§ **Übungsaufgabe**:
Stimmen die folgenden Aussagen mit dem Textabschnitt überein? Antworte bitte zu jeder mit Ja oder Nein und zitiere die entscheidenden Worte aus dem Textabschnitt wörtlich.
1. Der Hund wird nur einmal am Tag aus dem Zwinger geholt.
2. Der Hund darf mit anderen Hunden spielen.
3. Familien mit Kindern reagieren auf die Wettkämpfe mit Empörung.

Das stumme Leiden
von Karin Wullenweber
Wie würden Sie reagieren, wenn Ihr Nachbar einen Hund seit Jahren in
einem Zwinger von der Größe eines Kinderlaufstalls halten würde und ihn
nur einmal am Tag herausholen würde, um ihn auf seinem Hundeplatz mit
Hilfe von Stachelhalsband und Peitsche über Hindernisse zu zwingen? Wenn
der Hund niemals mit anderen Hunden spielen oder einen freien Lauf
durch den Garten machen dürfte und jahrelang in seinem Käfig auf und ab
tigert? Sicher wären Sie empört. Und wenn Sie dann noch regelmäßig eine
ganze Gruppe solcher Leute auf dem Hundeplatz bei Wettkämpfen beobachten
könnten, die die Hunde unter Winseln und mit vor Angst eingezogenem
Schwänzen traktieren, damit sie die immer höheren Sprünge schaffen
und den Wettkampf gewinnen, und Familien mit Kindern das mit Applaus
und Bewunderung zollen würden, dann würden Sie sicher überlegen,
den Tierschutz zu informieren.

§ **Gegebene Daten**:

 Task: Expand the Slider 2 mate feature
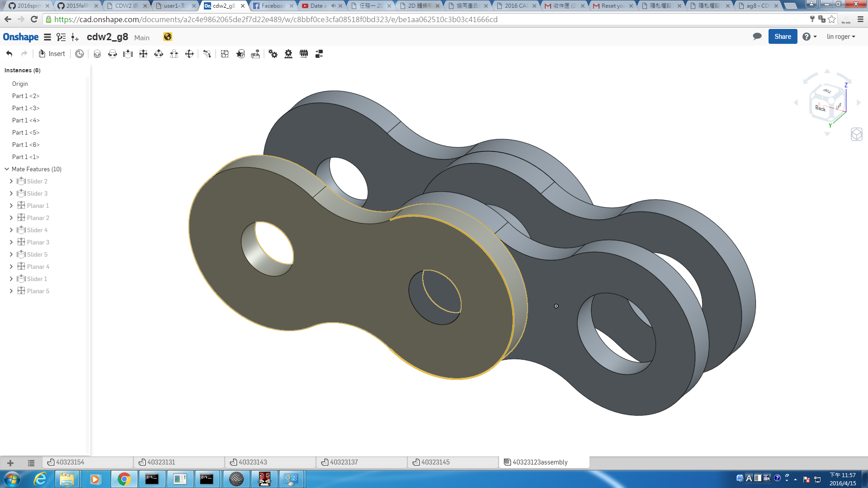click(x=11, y=181)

§ **Lösung**:
1. Ja: „nur einmal am Tag herausholen würde“
2. Nein: „niemals mit anderen Hunden spielen“
3. Nein: „mit Applaus und Bewunderung zollen würden“